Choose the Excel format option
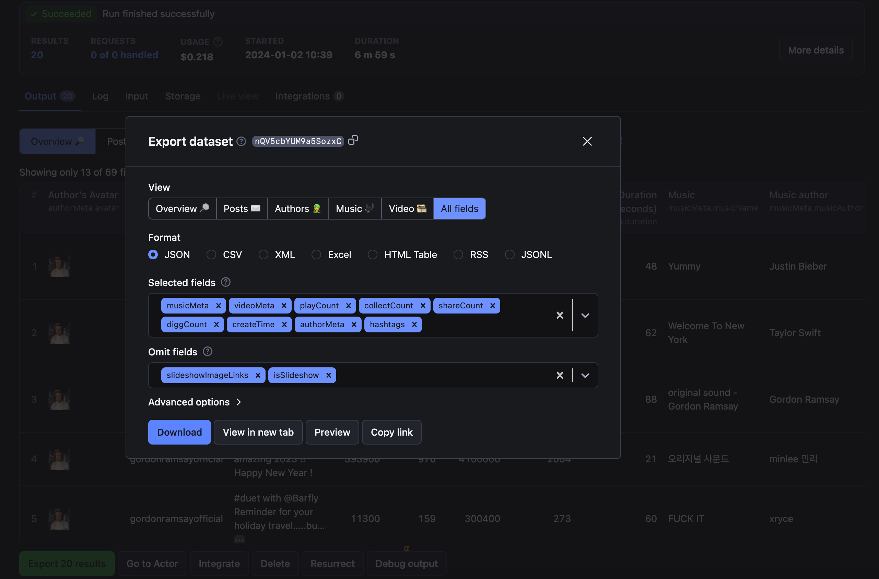 click(x=316, y=254)
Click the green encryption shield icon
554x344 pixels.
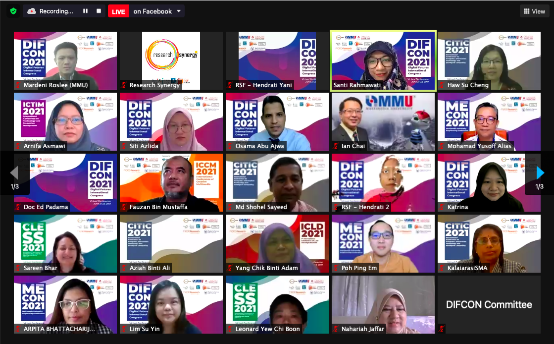click(13, 11)
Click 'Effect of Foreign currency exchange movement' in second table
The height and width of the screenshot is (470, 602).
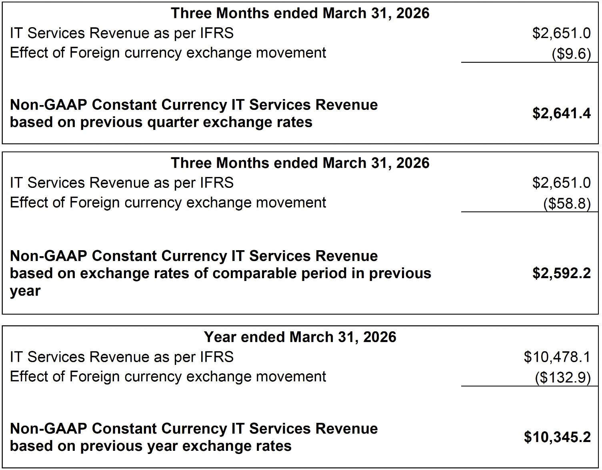tap(168, 203)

### TASK TO COMPLETE
Copy out the records above word for word, from the first line to the last, omitting the pictures.

### REPLY
Choose the Excel format option
 click(x=316, y=254)
Click the green encryption shield icon
554x344 pixels.
click(13, 11)
Click 'Effect of Foreign currency exchange movement' in second table
The height and width of the screenshot is (470, 602).
tap(168, 203)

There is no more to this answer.